++++ Page extract

# Didn't log miles



## cakoo10 (Dec 30, 2016)

Yes I know, it's dumb, I admit, but it was only over the course of one month, just before thanksgiving to end of December (live and learn) I assumed Uber would show on the 1099, the miles also driven for picking up passengers (Started logging now) 

My car totaled almost 5K in mileage , but I have no documents. Uber is saying I did a certain amount in on trip mileage but how do I now claim for the miles driven to pick up passengers and also drive home ? my car mileage wracked up way beyond the mileage on trip due to uber. 

Not sure what to do ? Is it a loss and I just claim the On trip miles ?


----------



## SEAL Team 5 (Dec 19, 2015)

cakoo10 said:


> Yes I know, it's dumb, I admit, but it was only over the course of one month, just before thanksgiving to end of December (live and learn) I assumed Uber would show on the 1099, the miles also driven for picking up passengers (Started logging now)

++++++++
++++ The data

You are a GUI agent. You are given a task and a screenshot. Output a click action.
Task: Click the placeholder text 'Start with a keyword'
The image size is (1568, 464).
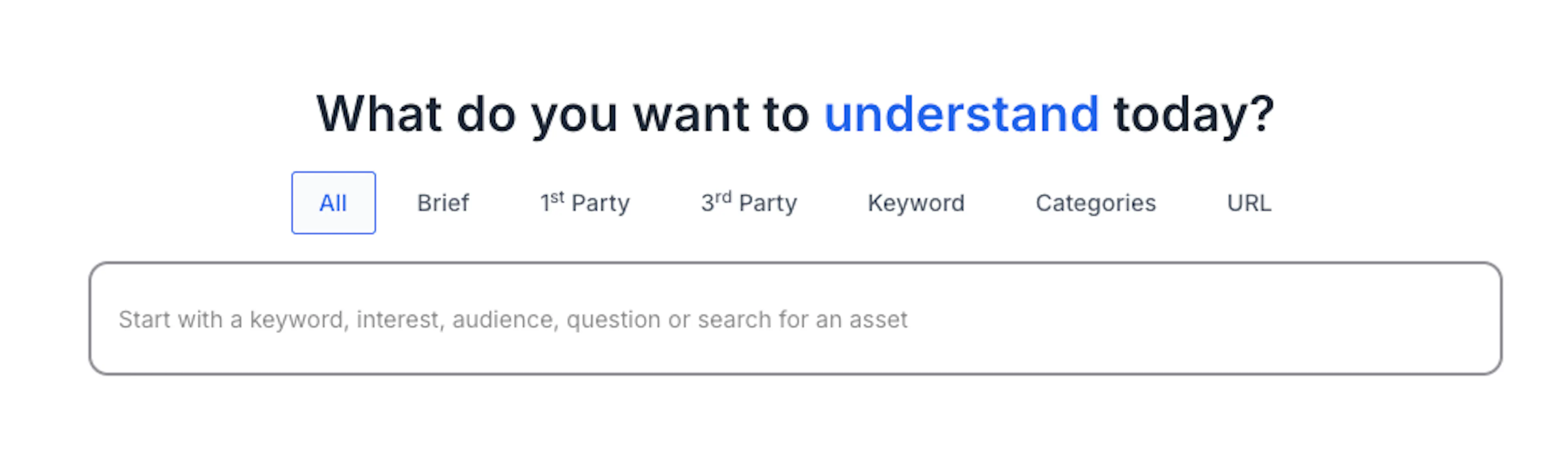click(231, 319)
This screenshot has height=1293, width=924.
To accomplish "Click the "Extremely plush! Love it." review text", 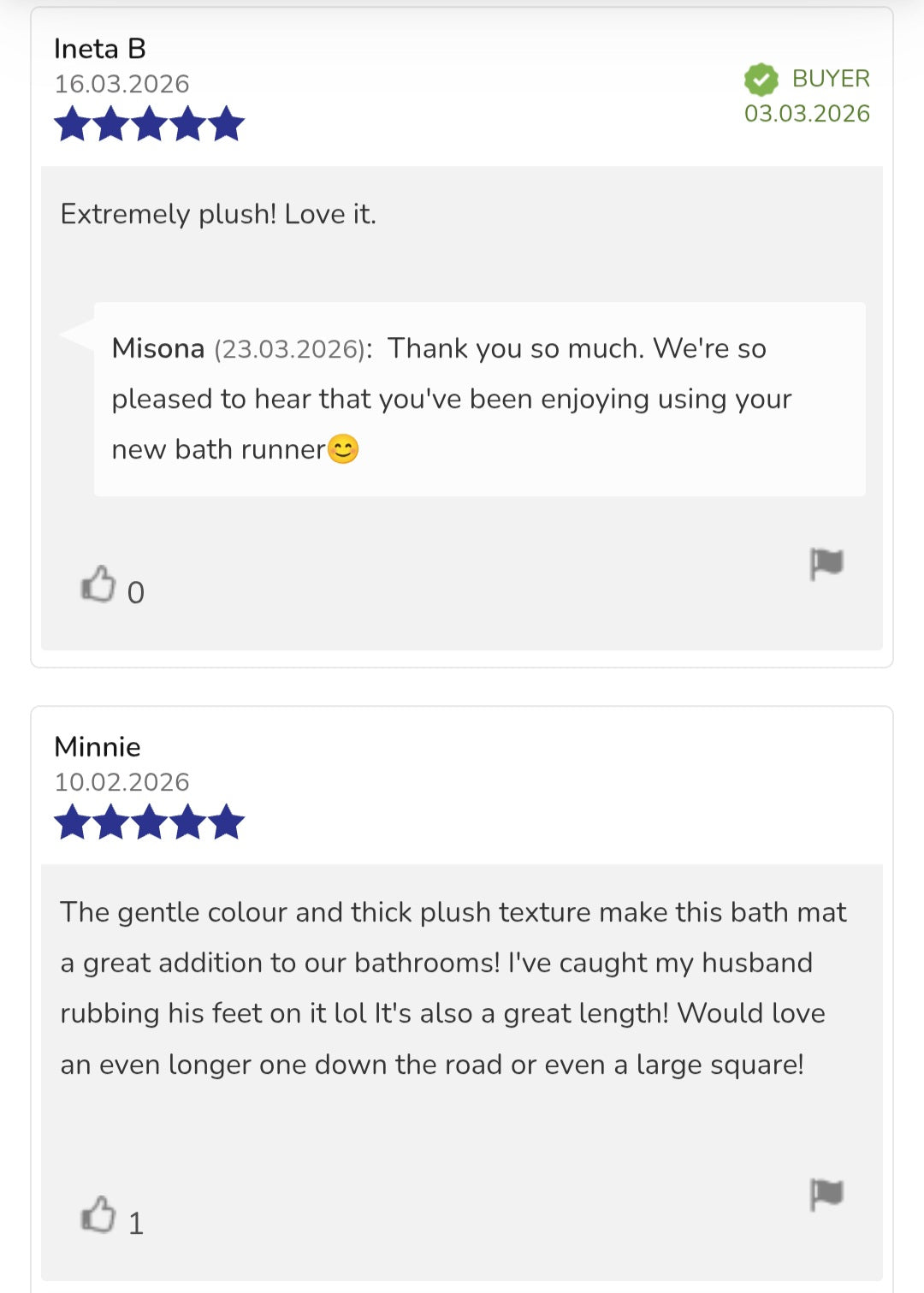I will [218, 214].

++++++++

== To-do list ==
1. Copy the records word for word, from their beginning through the line that contains "click(231, 319)", with both ends included. Leave the pictures out of your copy.
2. Can you continue the forum thread about unlogged Uber miles from the point where it stops?

== Answers by task ==
1.
You are a GUI agent. You are given a task and a screenshot. Output a click action.
Task: Click the placeholder text 'Start with a keyword'
The image size is (1568, 464).
click(231, 319)

2.
> 
> My car totaled almost 5K in mileage , but I have no documents. Uber is saying I did a certain amount in on trip mileage but how do I now claim for the miles driven to pick up passengers and also drive home ? my car mileage wracked up way beyond the mileage on trip due to uber.
> 
> Not sure what to do ? Is it a loss and I just claim the On trip miles ?


A good estimate is to double the paid miles.


----------



## tohunt4me (Nov 23, 2015)

cakoo10 said:


> Yes I know, it's dumb, I admit, but it was only over the course of one month, just before thanksgiving to end of December (live and learn) I assumed Uber would show on the 1099, the miles also driven for picking up passengers (Started logging now)
> 
> My car totaled almost 5K in mileage , but I have no documents. Uber is saying I did a certain amount in on trip mileage but how do I now claim for the miles driven to pick up passengers and also drive home ? my car mileage wracked up way beyond the mileage on trip due to uber.
> 
> Not sure what to do ? Is it a loss and I just claim the On trip miles ?


Your Uber app. Should show all miles per trip per day under Uber earnings on the app.
It is under the map for each trip.
I can access back to 2015 on mine.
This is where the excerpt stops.